** SOURCE PASSAGE **
Lists Home |
Date Index |
From: "Gustaf Liljegren" <firstname.lastname@example.org>
> Ever since XML Schema started to evolve and the talk about datatypes in XML
> took off, I've been wondering secretly why XML validation needs the concept
> of datatypes at all. XML is a plain text format, so content validation in
> XML should be no different from regular pattern matching. Or why should it?
Well, for a start "XML" has no needs, not being a person! It is users who have
needs, so the focus of any question has to be users.
Some users do not need datatypes. For example, people who are just sending
strings in graphs to each other in their documents. Publishing tends to this
extreme. Or people who are confident that their data values are valid
(because it was validated at data capture and the recipient trusts the sender.)
Or people who have such high transaction rates they cannot really afford any
more checks, or who have checks already built in by subsequent stages.
But many other users do want datatyping, because they want to perform
QA on outgoing data or QC on incoming data. For editing, datatype
checking can allow friendlier messages so that problems can be
fixed at source rather than requiring technical personel in the middle
of the chain (or worse, at the far end) to make the data right. For
programmers, you would be aware of the big trend towards prorgramming-
by-contact (in nice Bertram Meyer's terms) which has seen assertions
added to Java 1.4: datatyping (and validation languages in general) have
a good use for making invariants explicit, and for use in unit testing.
Datatypes have a use more than just for validation: if the datatype
aligns with a "storage types" (e.g. its constrains a number's value
space to whole numbers 0-255 which will fit into a byte) it can
be used to drive interface builders: for example to make a schema-specific
DOM that stores data very efficiently.
If the datatype expresses its semantics (e.g. "this is a date") then
it allows conversion between different lexical forms (e.g. US gregorian
date to Australian gregorian data) and translation between different
value spaces (e.g. between Gregorian calendar and the Islamic
Calendar, assuming for the point of argument that they are different
So you can see that there are actually categories of datatyping:
* storage aligned
and that there is no universal agreement (or reason to expect or
want one) one which is better or best or appropriate or wrong.
Even the issue of "should these be separate layers or should
these be mixed?" has no concensus.
For example, in the WC Schema specs we find strings (value
constraining), bytes (storage aligned) and dates (semantic).
But at W3C we also find RDF Schemas which is much more
concerned with (a framework for) semantics.
Another aspect of datatyping is whether to express it
declaratively or functionally: do you say "this is positiveNumber"
or "this is a number > 0"? In the first case, which is more
declarative IYKWIM, a system can easily figure out
the value constraints, the storage alignment (and perhaps
the semantics.) You can use Schematron for lots
of datatyping, but it is functional not declarative in
that sense: one of the reasons for XML Schemas
building in so many derived simple types is to make
it easier to figure out the storage alignment and semantics.

** WRITTEN TASK A **
Which datatypes from the schema specs does the post on XML datatypes cite, and which category does it give each one?
** WRITTEN TASK B **
Can you write out the part of the post on XML datatypes starting with "Lists Home |" and going on through "to be users."?

** GIVEN DATA **

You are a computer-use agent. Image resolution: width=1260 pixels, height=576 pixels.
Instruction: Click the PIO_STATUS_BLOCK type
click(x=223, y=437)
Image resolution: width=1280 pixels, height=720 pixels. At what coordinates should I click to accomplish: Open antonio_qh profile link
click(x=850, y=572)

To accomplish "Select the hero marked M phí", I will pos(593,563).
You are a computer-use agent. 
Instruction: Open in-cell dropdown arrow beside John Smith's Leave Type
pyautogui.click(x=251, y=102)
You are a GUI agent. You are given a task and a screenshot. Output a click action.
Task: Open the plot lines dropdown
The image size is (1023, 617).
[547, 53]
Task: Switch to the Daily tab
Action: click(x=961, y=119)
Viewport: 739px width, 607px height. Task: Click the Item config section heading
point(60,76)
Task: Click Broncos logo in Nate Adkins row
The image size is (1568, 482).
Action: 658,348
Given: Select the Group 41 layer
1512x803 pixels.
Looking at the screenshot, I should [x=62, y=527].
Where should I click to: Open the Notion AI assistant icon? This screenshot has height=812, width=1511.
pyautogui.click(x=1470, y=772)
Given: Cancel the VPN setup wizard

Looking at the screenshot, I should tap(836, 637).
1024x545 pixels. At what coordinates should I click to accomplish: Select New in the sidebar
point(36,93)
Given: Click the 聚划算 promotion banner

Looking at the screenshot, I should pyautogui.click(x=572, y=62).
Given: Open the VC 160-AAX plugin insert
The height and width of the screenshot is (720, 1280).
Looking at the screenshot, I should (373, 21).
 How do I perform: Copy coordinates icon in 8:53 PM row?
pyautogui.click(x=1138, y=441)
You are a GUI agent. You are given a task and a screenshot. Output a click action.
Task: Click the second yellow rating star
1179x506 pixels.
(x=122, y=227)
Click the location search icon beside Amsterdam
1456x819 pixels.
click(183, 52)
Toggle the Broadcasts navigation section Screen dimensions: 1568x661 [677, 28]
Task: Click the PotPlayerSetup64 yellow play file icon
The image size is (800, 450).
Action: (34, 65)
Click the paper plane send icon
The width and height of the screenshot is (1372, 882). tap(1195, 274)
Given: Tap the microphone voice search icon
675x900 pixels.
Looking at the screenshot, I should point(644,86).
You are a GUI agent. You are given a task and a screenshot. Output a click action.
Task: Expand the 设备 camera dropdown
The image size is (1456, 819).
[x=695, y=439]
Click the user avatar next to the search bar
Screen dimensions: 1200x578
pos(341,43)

** COMPLETE ANSWER A **
strings (value constraining), bytes (storage aligned), dates (semantic)

** COMPLETE ANSWER B **
Lists Home |
Date Index |
From: "Gustaf Liljegren" <firstname.lastname@example.org>
> Ever since XML Schema started to evolve and the talk about datatypes in XML
> took off, I've been wondering secretly why XML validation needs the concept
> of datatypes at all. XML is a plain text format, so content validation in
> XML should be no different from regular pattern matching. Or why should it?
Well, for a start "XML" has no needs, not being a person! It is users who have
needs, so the focus of any question has to be users.